Hotel imperial (Mauritz Stiller, 1927)

Pendant la première guerre mondiale, une garnison russe s’établit dans un hôtel où un soldat hongrois se cache…

Devant ces soldats impériaux qui n’aiment rien tant que boire du champagne et lutiner les bonnes, devant ce style élégant plein de belles métonymies, on songe aux films de l’autre grand immigré embauché par Erich Pommer à la Paramount: Ernst Lubitsch, qui a d’ailleurs reconnu l’influence du fameux cinéaste finno-suédois. Grand virtuose gérant habilement les considérables moyens mis à sa disposition (à commencer par Pola Negri qui s’est, une fois n’est pas coutume, très bien entendu avec son réalisateur), Mauritz Stiller passe de la comédie au drame avec aisance et décontraction.

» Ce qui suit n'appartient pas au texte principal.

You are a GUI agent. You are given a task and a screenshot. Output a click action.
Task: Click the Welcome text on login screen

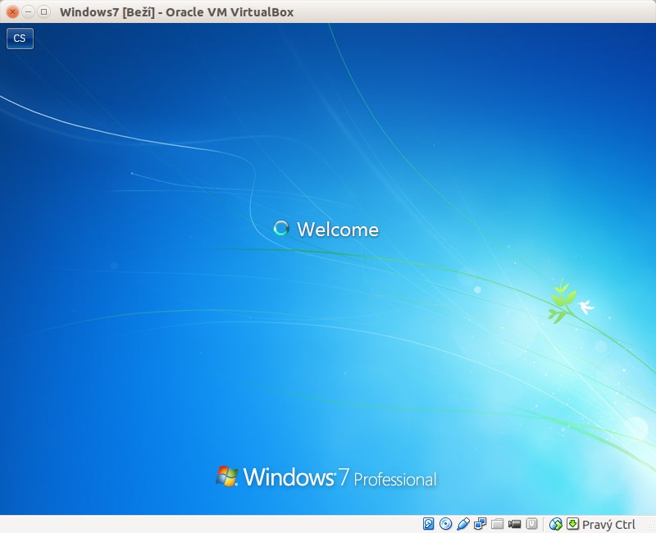point(338,230)
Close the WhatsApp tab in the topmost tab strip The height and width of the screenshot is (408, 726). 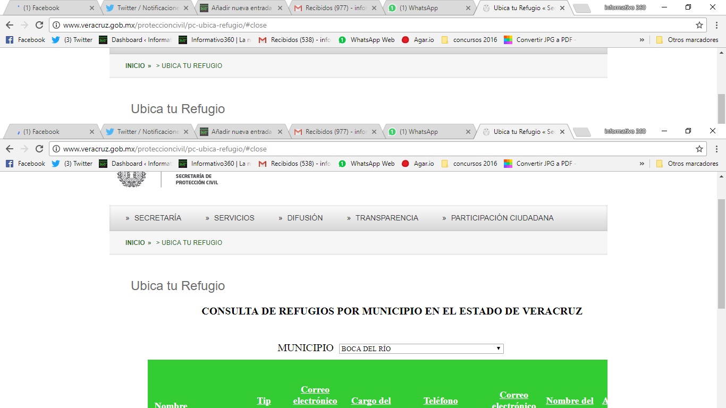pyautogui.click(x=468, y=8)
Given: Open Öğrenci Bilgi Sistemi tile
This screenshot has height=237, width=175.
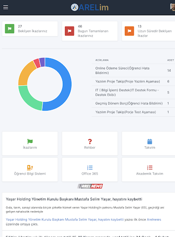Looking at the screenshot, I should [30, 170].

On se serait bien passé du bête retour à la convention qu’est l’épilogue. Hotel Imperial est certainement un film mineur de l’auteur du Trésor d’Arne mais, considéré dans le cadre circonscrit de la commande qui fut celle assignée à Stiller alors qu’il venait de se faire virer de la MGM et donc n’en menait pas large à Hollywood, n’en demeure pas moins une honorable réussite.